Much less is known regarding the global organization of the exocyst complex. Quick-freeze deep-etch EM (electron microscopy) analysis of the purified mammalian brain exocyst complex has been carried out using either unfixed or glutaraldehyde-fixed preparations to avoid complex dissociation [4]. Unfixed complexes adopted a ‘star’ shape with four to six extensions, which may indicate some degree of complex dissociation. The structure of the fixed complex displayed a ‘T’ or ‘Y’ shape, possibly closer to the native conformation (Figure 3). These data, together with available structural information, allowed Munson and Novick [10] to propose that the elongated rod-like subunits could pack against one another along their long axis (Figure 3). This model requires more direct investigation using antibodies directed against the different subunits (or tagged subunits), in order to refine the architecture of the complex. An additional hypothesis proposed from this model was that the two ‘T’ arms may form a bridge between the PM and the transport vesicle during the mechanism of tethering (Figure 3) [10]. EM analysis of the complex bound to reconstituted liposomes in vitro may possibly help to understand the mechanism of tethering mediated by the complex and identifying core subunits for complex assembly and interaction with membranes.

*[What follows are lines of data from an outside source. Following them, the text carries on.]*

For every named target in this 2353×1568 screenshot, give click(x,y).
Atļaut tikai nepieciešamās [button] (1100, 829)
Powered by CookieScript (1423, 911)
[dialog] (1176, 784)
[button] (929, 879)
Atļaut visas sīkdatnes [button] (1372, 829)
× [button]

In the model shown in Figure 3, additional components are required to interface the exocyst complex with the vesicle and PM bilayers. The exocyst complex appears as a central hub for a network of proteins and signalling cascades involved in controlling the docking of exocytic vesicles and cell polarity [32]. On the basis of a number of studies, several members of the Ras superfamily of monomeric GTP-binding proteins have been found to interact with various exocyst subunits in a GTP-dependent manner. These interactions may be instrumental in the process by providing regulated membrane anchors for the exocyst complex on the transport vesicles and with specific regions of the PM (Figure 4). Interestingly, and as noticed earlier, the small GTP-binding protein–exocyst interactome has evolved from yeast to mammals [32]. One illustration of evolutionary remodelling is provided by the mammalian counterparts of Sec3 and Exo70 that apparently lost the binding sites for Rho1/Rho3 and Cdc42 (cell division cycle 42) respectively [33]. In addition, beside Ras-like GTP-binding proteins, a diversity of exocyst partners has been identified thanks to biochemical and yeast two-hybrid approaches [3436].

Figure 4 Evolution of the partners of the exocyst complex from yeast to mammals and their localization to the vesicle or PM

In subsequent sections, we focus on a subset of these exocyst-interacting partners involved in the control of motile processes in mammals.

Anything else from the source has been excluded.